Interestingly, this approach is a return to the old web, giving more power to the people and moving away from prominent social media companies that control everything. Dan illustrates this best in his video about Web Without Walls, showcasing it with blogs you own, interlinked to other blogs and websites from your server to the other. Today, centralized social media platforms host and own all your content on their servers; without them, your content is lost, too.
Illustration going from websites to centralized social media platforms to a decentralized AT Protocol.

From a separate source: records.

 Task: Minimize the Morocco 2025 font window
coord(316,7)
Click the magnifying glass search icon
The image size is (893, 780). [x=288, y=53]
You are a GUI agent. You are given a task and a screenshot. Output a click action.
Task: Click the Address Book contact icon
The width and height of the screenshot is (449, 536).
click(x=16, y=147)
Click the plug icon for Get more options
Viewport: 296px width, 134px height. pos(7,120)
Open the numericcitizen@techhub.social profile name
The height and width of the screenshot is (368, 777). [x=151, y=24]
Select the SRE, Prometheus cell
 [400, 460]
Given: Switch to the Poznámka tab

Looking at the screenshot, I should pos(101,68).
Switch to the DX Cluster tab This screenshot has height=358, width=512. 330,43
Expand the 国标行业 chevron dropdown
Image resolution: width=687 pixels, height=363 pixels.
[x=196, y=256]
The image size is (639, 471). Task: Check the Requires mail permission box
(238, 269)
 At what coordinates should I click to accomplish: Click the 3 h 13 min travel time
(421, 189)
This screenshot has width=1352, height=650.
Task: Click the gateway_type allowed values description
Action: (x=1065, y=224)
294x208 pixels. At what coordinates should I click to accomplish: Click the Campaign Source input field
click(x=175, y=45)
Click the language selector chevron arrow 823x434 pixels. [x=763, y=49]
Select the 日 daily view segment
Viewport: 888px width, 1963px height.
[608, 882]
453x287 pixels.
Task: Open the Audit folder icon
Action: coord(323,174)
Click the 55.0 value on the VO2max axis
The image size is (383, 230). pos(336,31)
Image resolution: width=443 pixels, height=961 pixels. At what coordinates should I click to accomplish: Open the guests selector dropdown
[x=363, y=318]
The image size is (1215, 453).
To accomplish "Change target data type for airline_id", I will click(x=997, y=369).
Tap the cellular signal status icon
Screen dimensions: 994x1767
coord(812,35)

Decentralization and hosting of your server are achieved through the so-called Personal Data Server (PDS), which is also open-source. Interestingly, each user's data is implemented and stored with a single SQLite database. This means there are around 19 million as of now, but when you run your own, you could implement it with any backend, e.g., DuckDB. 😉
Check out ATProto Browser to see all artifacts attached to the protocol.
Check all your artifacts, such as posts, likes, etc., on the ATProto Browser, such as the events mentioned above or Frontpage interactions. E.g., for my handle, this looks like this:
Philosophy and Working Without a Massive Algorithm
Before we get into some code examples, here is a quick note on the philosophy behind Bluesky and how it differs from Twitter, Instagram, and LinkedIn. Instead of one colossal algorithm deciding what we see and what not, Bluesky works based on people and feeds. The feeds are either created by Bluesky (e.g., popular with friends, quiet posters, likes of likes, etc.) or can be created by users themselves.
This way, you are in control of what you see. The "Discover" feed is closest to other social media algorithms.
Coding Time: Discover the Open APIs and Streams
Let's have some fun.
Not only is everything open-source but the APIs and Jetstreams (streams of posts, likes, etc.) can also be queried for free. Let's explore some hands-on examples.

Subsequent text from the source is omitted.